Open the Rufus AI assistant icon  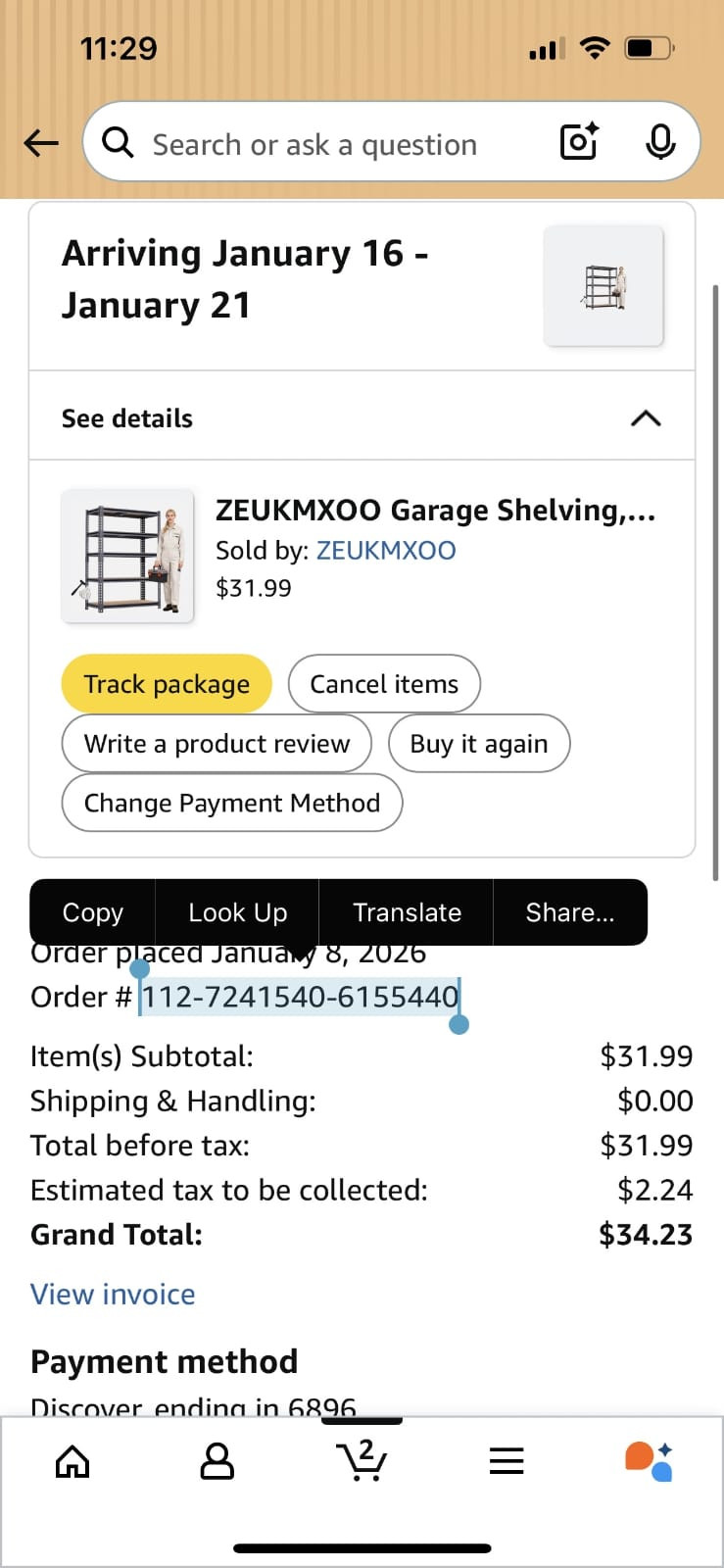click(x=649, y=1460)
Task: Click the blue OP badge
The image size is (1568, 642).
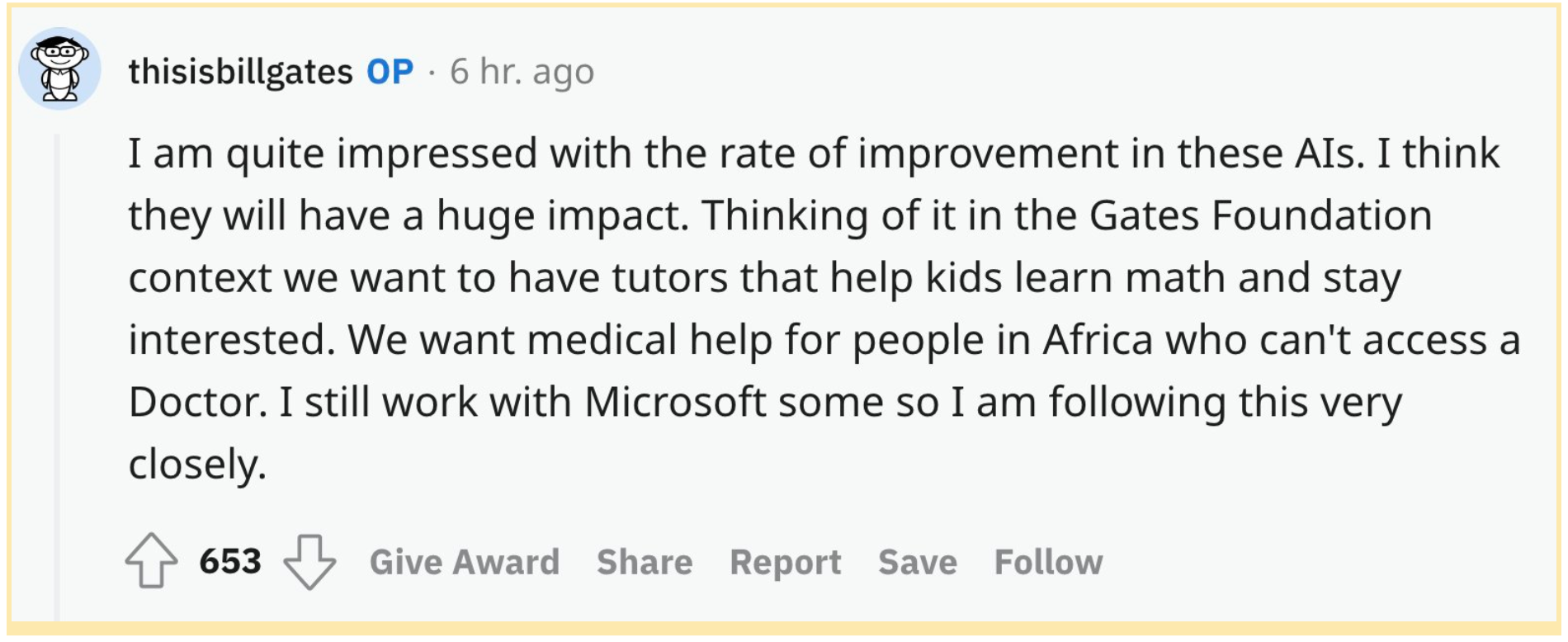Action: 390,72
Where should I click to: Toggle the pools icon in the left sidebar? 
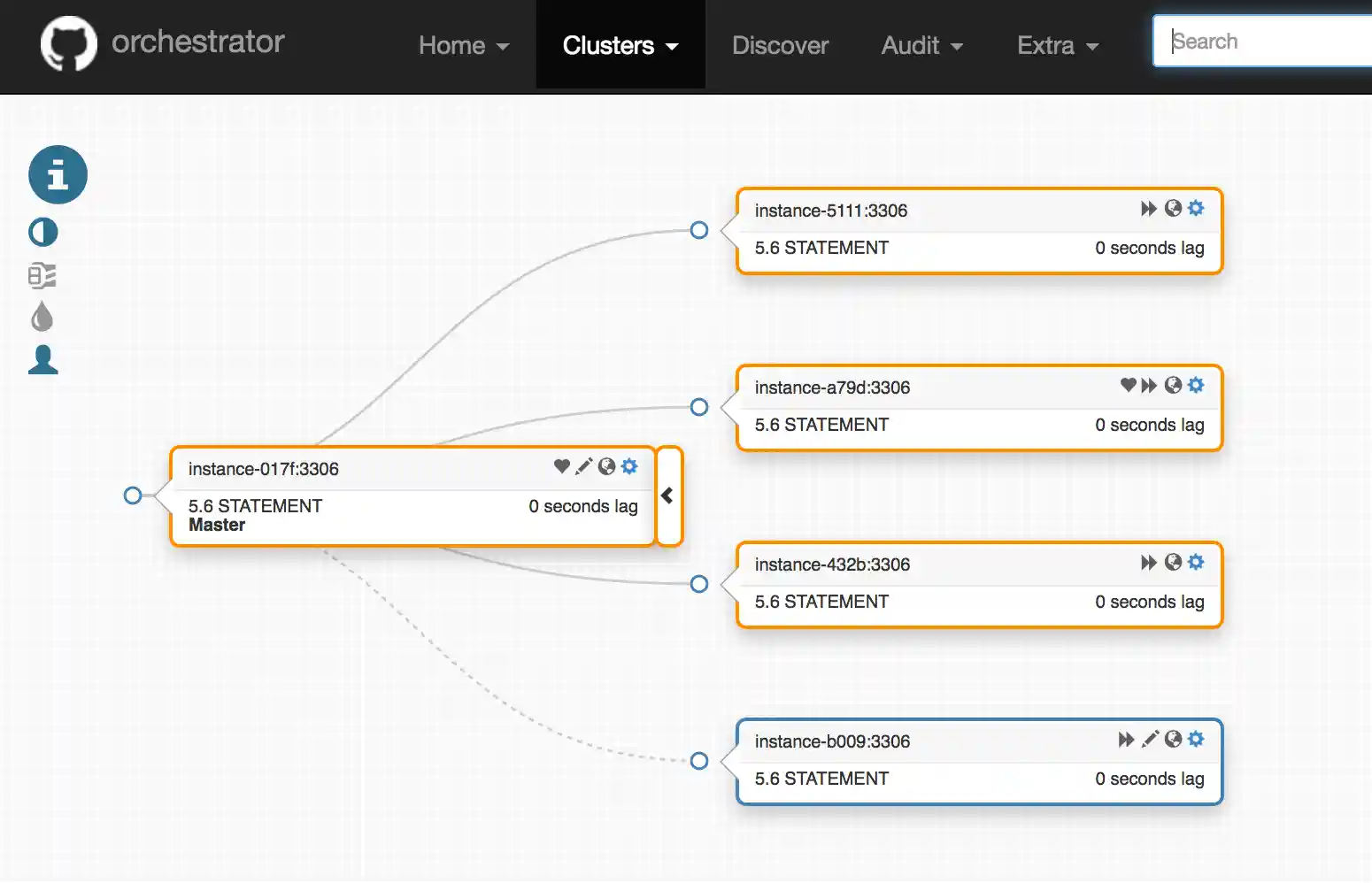coord(42,275)
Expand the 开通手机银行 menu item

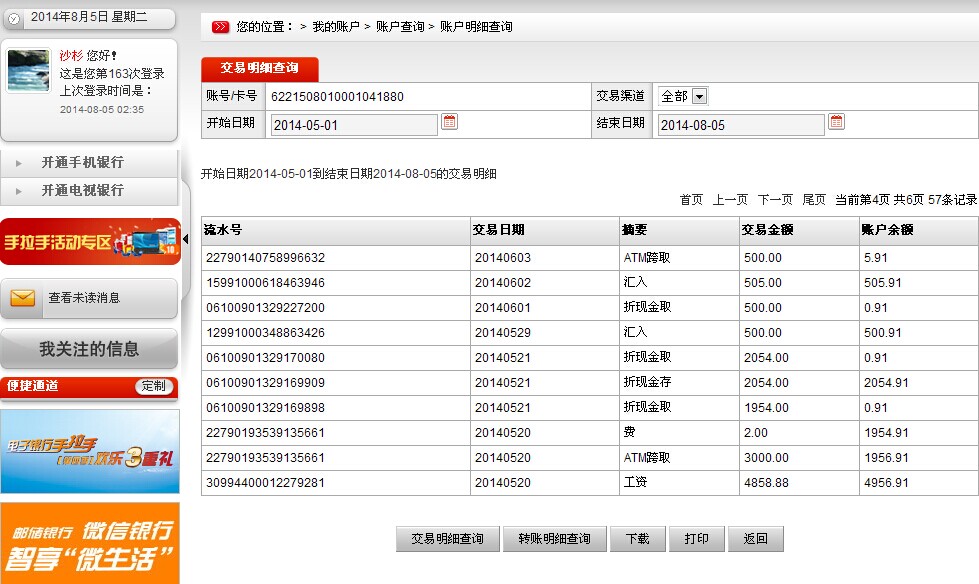click(x=82, y=163)
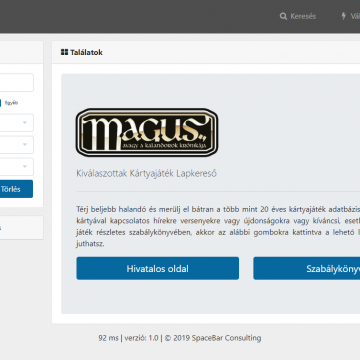The image size is (360, 360).
Task: Click the Törlés button
Action: coord(16,189)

◇ ◇ ◇

▸ **Brief**
Once the line containing "Where should I" is found in the records above, it and every line after it up to the last must be repeated exactly, without pictures.

▸ **Reply**
Where should I click to: Toggle the pools icon in the left sidebar? 
coord(42,275)
Expand the 开通手机银行 menu item

click(x=82, y=163)
The image size is (360, 360).
Task: Click the Törlés button
Action: coord(16,189)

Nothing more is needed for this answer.